Investigators from the WTCCC, DGI and FUSION scans joined forces as the DIAGRAM (Diabetes Genetics, Replication And Meta-Analysis) Consortium to provide the first complex disease GWA scan meta-analysis. DIAGRAM (20) combined data across 4549 T2D cases and 5579 controls, all of European descent, from the 3 studies (stage 1). Imputation of genotypes at untyped HapMap SNPs within each scan and subsequent stringent quality control resulted in the final examination of 2,202,892 variants across 10128 samples. These efforts boosted power to detect common susceptibility loci with modest effects, although the power to detect smaller effects remained low (Figure 1), justifying even larger meta-analysis efforts in the future. Following the synthesis of summary results across the genome, 65 independent promising signals were prioritized for replication genotyping in up to 22426 further samples of European descent (stage 2). Then, the 10 strongest signals emerging from stage 2 were selected for a further round of genotyping in an additional, independent set of up to 57366 T2D cases and controls, all of European descent.
When data from all 3 stages were combined using a meta-analysis framework, six novel T2D susceptibility loci reached genome-wide significance levels (mapping near NOTCH2, CDC123/CAMK1D, ADAMTS9, THADA, TSPAN8/LGR5, JAZF1; Table 1). Of these, only NOTCH2 could have been considered a reasonable biological candidate previous to this work. Several other loci (such as DCD and VEGFA) failed to reach stringent association values, but nevertheless were highlighted as interesting candidates. Incorporation of further data will undoubtedly clarify their true relationship to T2D predisposition.
The GWA studies performed to date have only been designed to detect a particular subset of potential susceptibility effects – those attributable to common SNPs (or copy number variants (CNVs)) well-tagged by the particular variants represented on the various commodity genotyping arrays. Even with the latest wave of high-density arrays, an appreciable minority of common SNPs remains poorly-tagged, even in the European-descent populations which have been the focus of most studies (26). In addition, there is limited coverage of low-frequency variants (27) and, despite the advances in design represented by the new generation of “CNV-aware” chips, the capacity to genotype structural variants (a collective term for polymorphic duplications, deletions and inversions) across the allele frequency spectrum lags well behind that of SNPs (28).

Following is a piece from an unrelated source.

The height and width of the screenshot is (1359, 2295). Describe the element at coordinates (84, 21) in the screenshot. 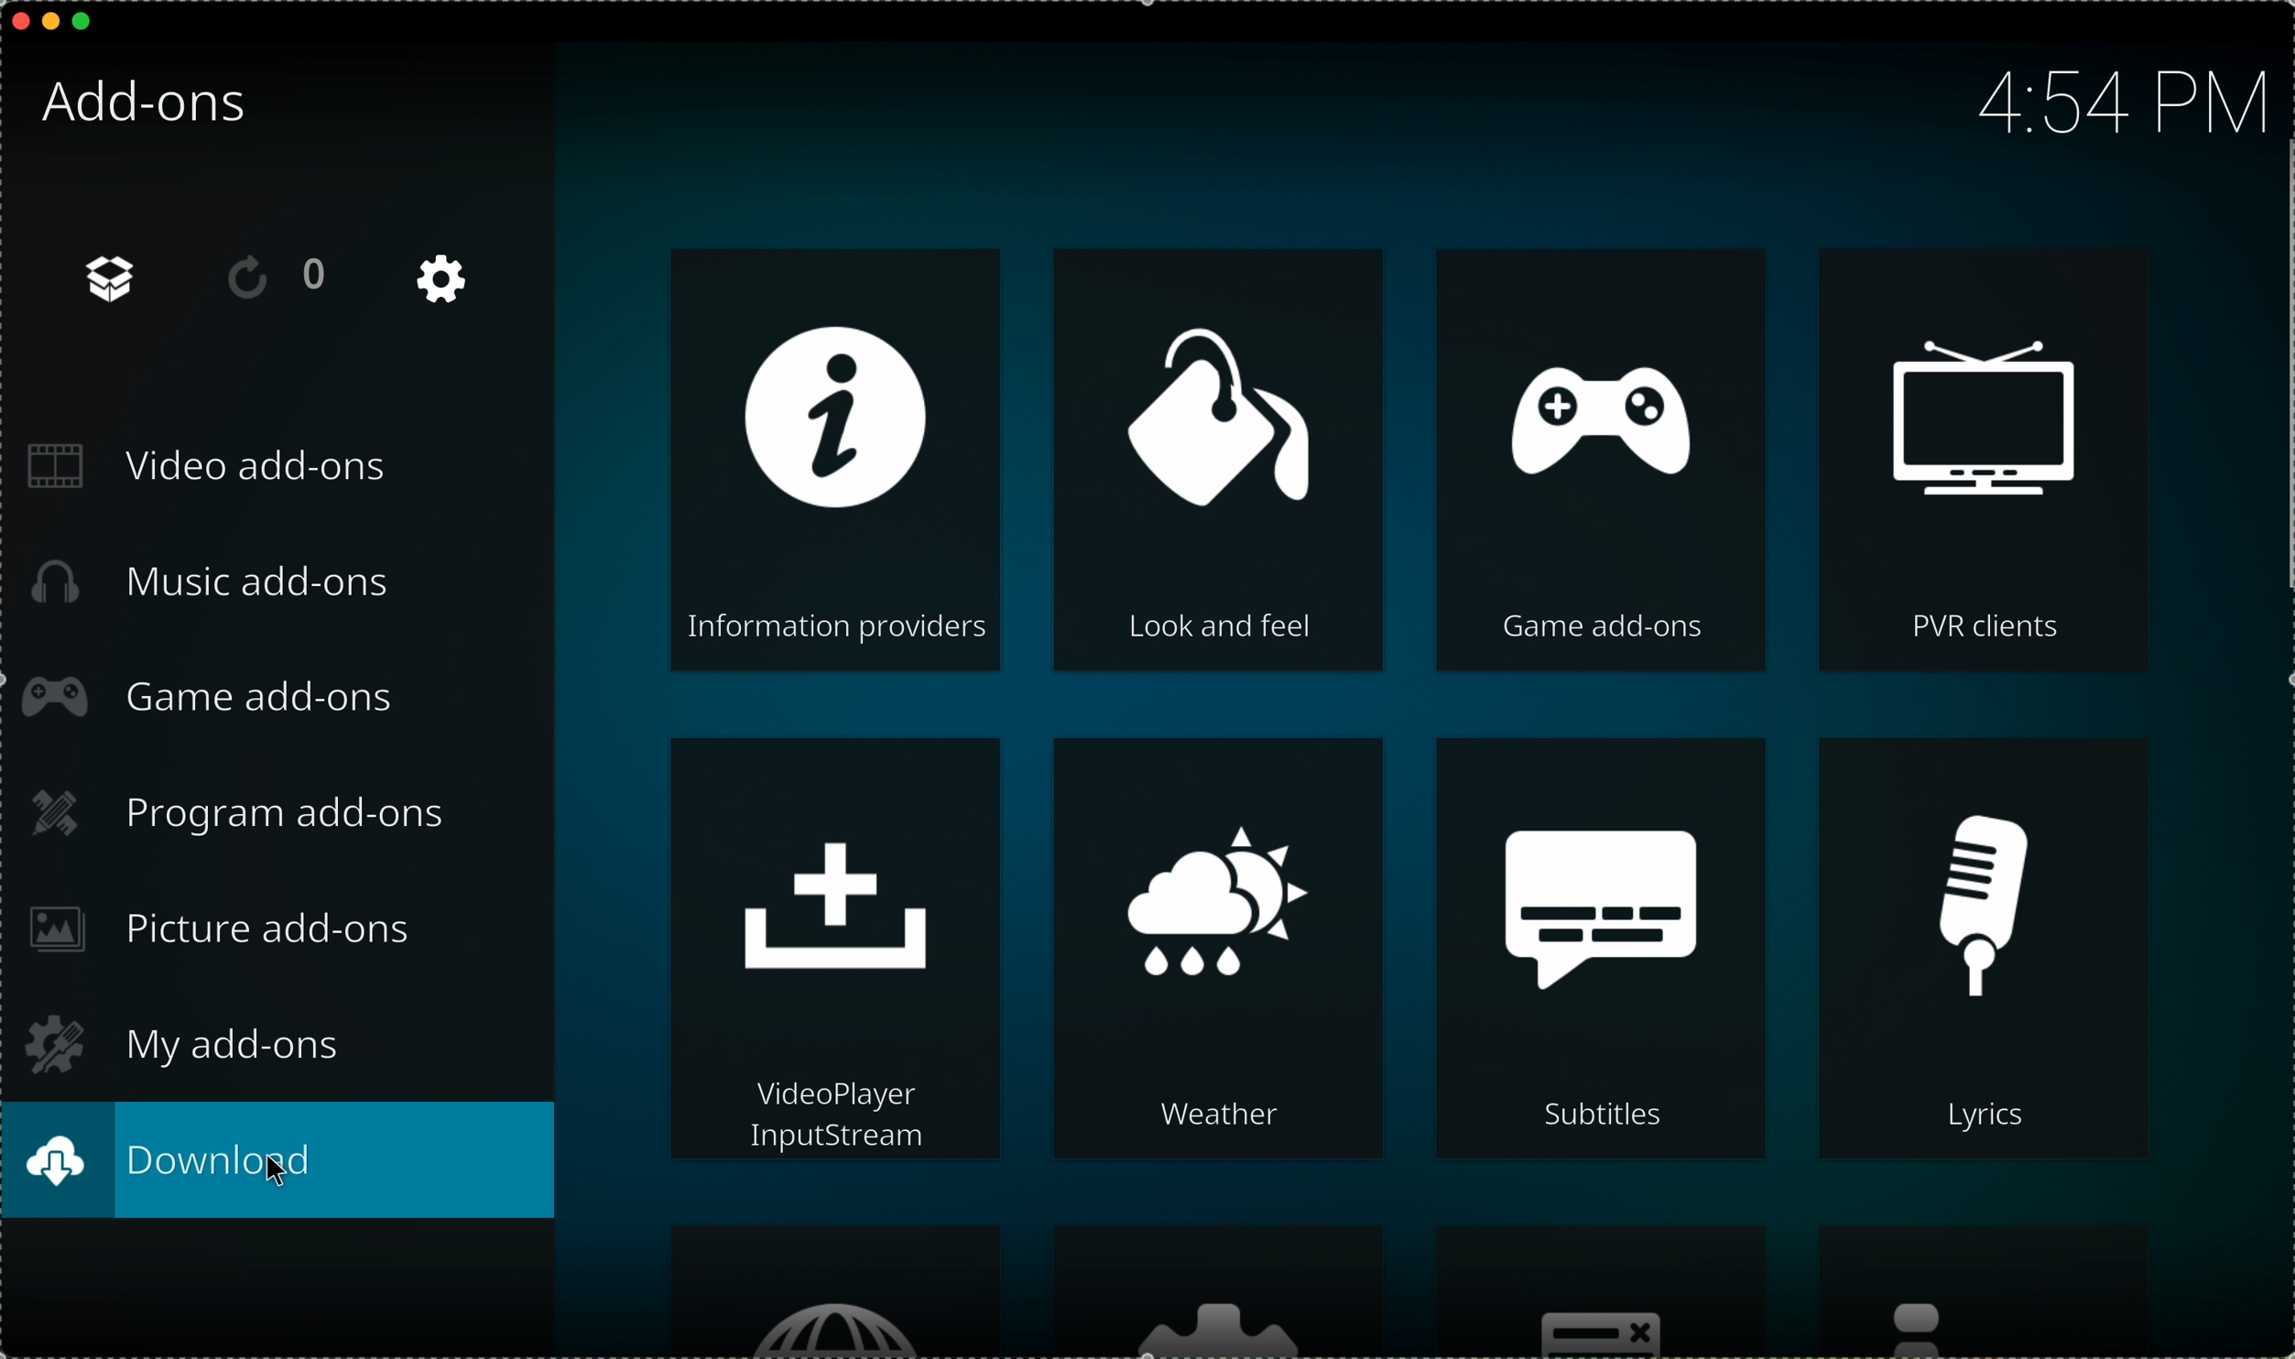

These considerations restrict the allele frequency range of the association signals that can be reliably detected. Since common variants of large effect seem to be few and far between, the consequence has also been to constrain the effect size spectrum of proven susceptibility variants (29). Variants within TCF7L2 remain the basis for the strongest T2D-susceptibility signal in European-descent samples, all other associations displaying per-allele odds ratios between 1.1 and 1.2. Where available, robust estimates of the true effect sizes of many of these proven variants indicate that chance (the “winner’s curse”) often contributed to their initial detection, and that, by inference, many more loci of broadly similar size remain to be found. For some of the confirmed signals, it is probable that fine-mapping efforts will, in time, identify variants causal for the association which have effects larger than those of the tagged variants which led to their discovery (30). In contrast, “winner’s curse” effects may mean that, for others, current measures of effect size overestimate the true state of affairs (31).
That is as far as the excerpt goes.